Natalie and kPa,

Current students *are being taught SI*;  at least those using "Physical Science 
Concepts in Action" Prentice Hall (2009 and 2011 Editions)!!!  See that your 
school district is using this text or a similar text with exclusive use of SI.

Military Veterans  *speak metric units of measurement*!!!  Just listen to some 
of them speak in 'meters' on TV.

I oppose 'duality' for 30 to 40 more years.  SI should dominate much sooner 
than that!

Even the National Geographic (US Edition) is beginning to accept metric units 
of measurement.

I do not believe that units outside the SI are being taught widely in current 
physics, chemistry, and biology courses in American colleges, or an abridged 
version of the metric system.  Do you mean cgs (+esu +emu), kPa?

On the negative side; authors of the AP Style Manual continue to resist 
adoption of SI, and

the sad fact is that most legislators have law degrees and experience limited 
to courtroom contests, with little knowledge of STEM subjects which would make 
them more receptive to new metic legislation.  e.g. amendment of the FPLA to 
permit SI-only labeling.

I certainly agree that learning to think in metric units *without conversions* 
is a great advantage of students overseas, and a needed skill of next 
generation US students.

Eugene Mechtly
________________________________
From: [email protected] [[email protected]] on behalf of Natalia 
Permiakova [[email protected]]
Sent: Sunday, September 08, 2013 8:49 AM
To: U.S. Metric Association
Subject: [USMA:53230] Re: \"Math Conversion-Metric System Help!,\" Cries a 
Nursing Student

The math/science education worries me the most.

Unless metric is the primary measurement reported on packaging, road signs, 
weather forecast, etc.,  it will stay foreign language for the kids. Kids pick 
up things very quickly, and no effort will be needed to get them used to metric 
system, especially when they are taught metric system in school(which i assume 
all the schools do now).

It breaks my heart when I see foreign kids converting/calculating in their 
heads so easily, smiling and enjoying the task, as opposite to be close to 
impossible to USA kids, considered by them a torture, not fun.

I would keep US custom measurements in parentheses for another 30-40 years or 
until it gets completely obsolete.

Natalie







________________________________
From: Kilopascal <[email protected]>
To: U.S. Metric Association <[email protected]>
Sent: Sunday, September 8, 2013 8:25 AM
Subject: [USMA:53229] \"Math Conversion-Metric System Help!,\" Cries a Nursing 
Student

The problem results from a number of reasons.

1.) Not being taught the metric system in school as a child.

2.) Not using the metric system in every aspect of one's daily life.

3.) Trying to convert rather than learn and associate.
If these students are struggling how will they ever be effective care givers?
I can see medical errors abounding.
A good reason for a country to fully metricate is to assure that its students 
when adults who will need to function in metric will be able to do so instead 
of the metric system becoming a life-long stumbling block.
Here is a comment from a poster to Reddit metric that sums it up:
 
http://www.reddit.com/r/Metric/comments/1ly5yr/math_conversionmetric_system_help/
It is idiotic to work with one system and use another one at home. You need to 
be able to feel units not just mechanically calculate them. If a fat guy says 
he weighs 80 kg a nurse that isn't used to metric might think that is 
reasonable.
Conversions are seldom precise. People round the numbers and they can be 
converted back and forth increasing the errors. Healthcare would be safer and 
easier if everything was metric.
Also what a waste of schooling. While the nursing students in the rest of the 
world are learning to be a nurse the American students have to learn basic 
units. The same thing with the military. Is metric taught in basic training? 
When I did basic it was just taken for granted that everyone new how many 
centimeters are in a kilometer and what time it is at 20:00.
The last statement is something I didn't think of but applies to all 
disciplines.  How much time is wasted in American college technical classes, 
such as Engineering, Physics, Chemistry, Biology, etc, in an effort to teach an 
abridged and error prone version of the metric system, when it should have been 
learned a decade or so earlier and already ingrained in one's thinking?

┄┄┄┄┄┄┄┄┄┄

▸ WHAT YOU NEED TO DO: Transcribe everything in the email thread on metric education from "Even the National" down to "(+esu +emu), kPa?".

▸ STUDY MATERIAL:
┄┄┄┄┄┄┄┄┄┄

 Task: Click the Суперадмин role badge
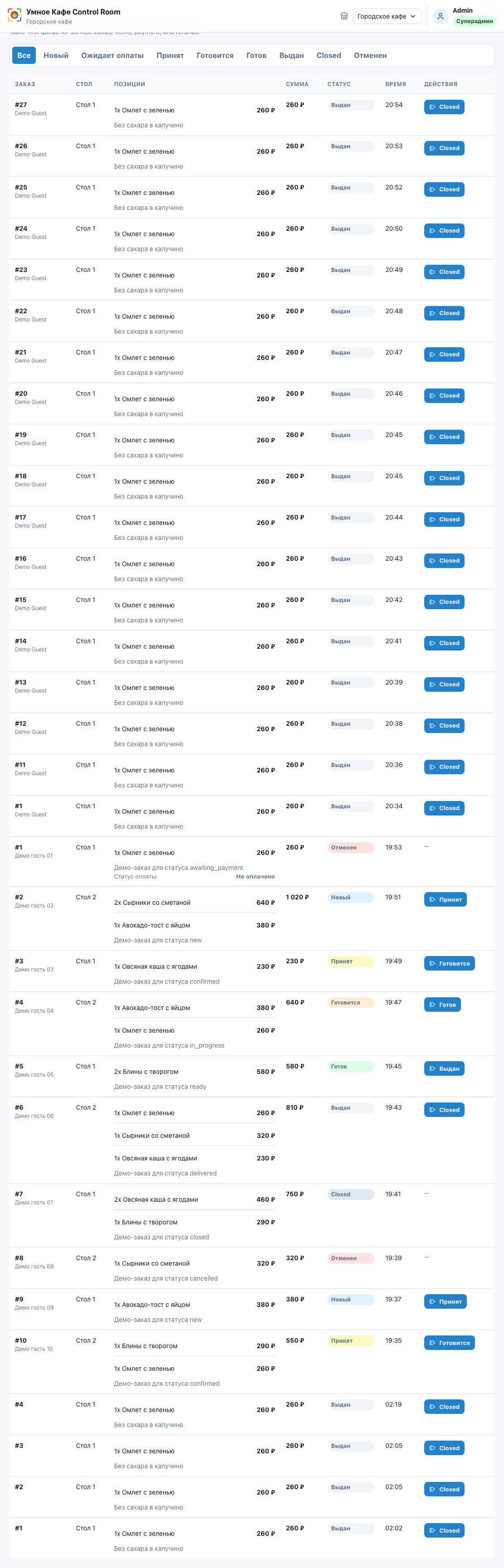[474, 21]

┄┄┄┄┄┄┄┄┄┄

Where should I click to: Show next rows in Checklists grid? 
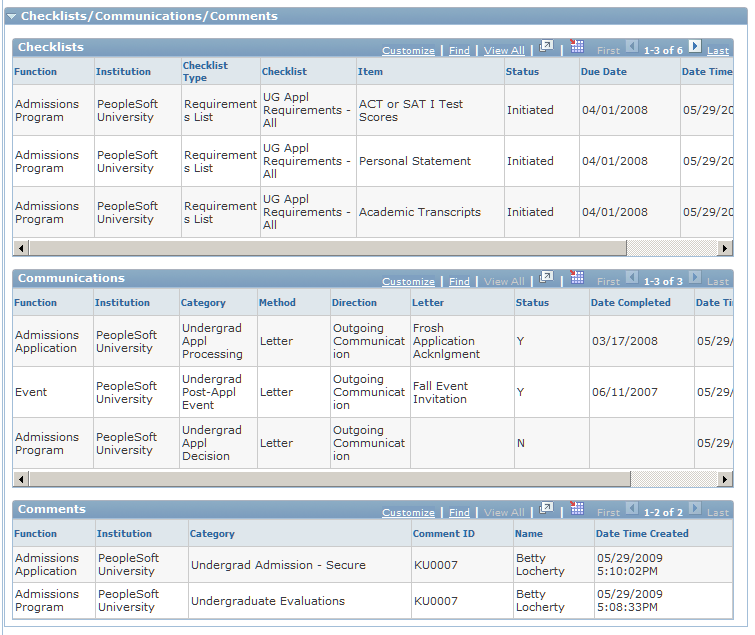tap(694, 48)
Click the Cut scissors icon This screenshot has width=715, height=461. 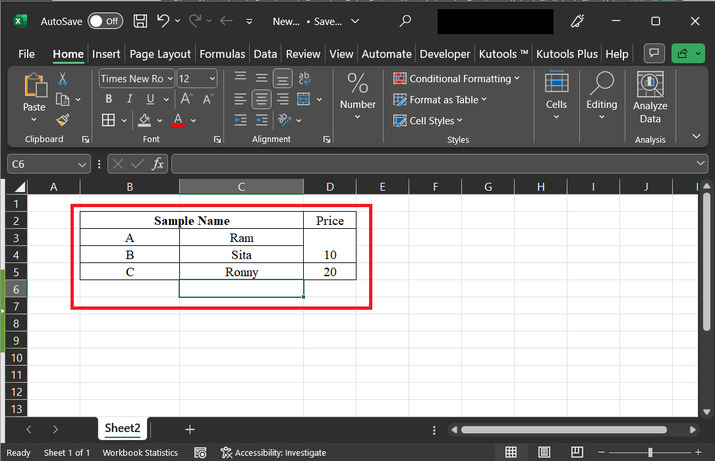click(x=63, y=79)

┄┄┄┄┄┄┄┄┄┄

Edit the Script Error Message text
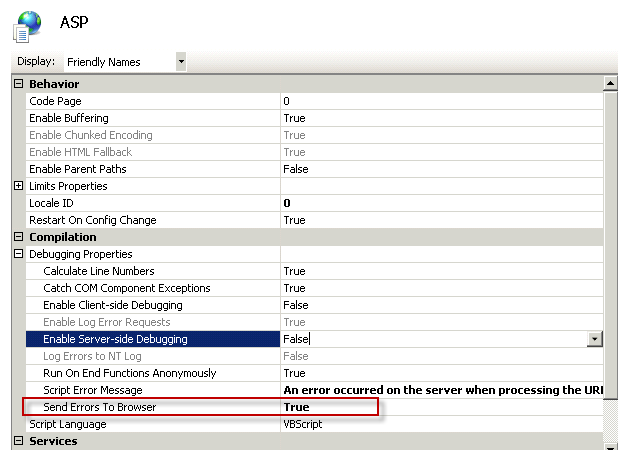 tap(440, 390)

┄┄┄┄┄┄┄┄┄┄

▸ WRITTEN RESPONSE:
Even the National Geographic (US Edition) is beginning to accept metric units 
of measurement.

I do not believe that units outside the SI are being taught widely in current 
physics, chemistry, and biology courses in American colleges, or an abridged 
version of the metric system.  Do you mean cgs (+esu +emu), kPa?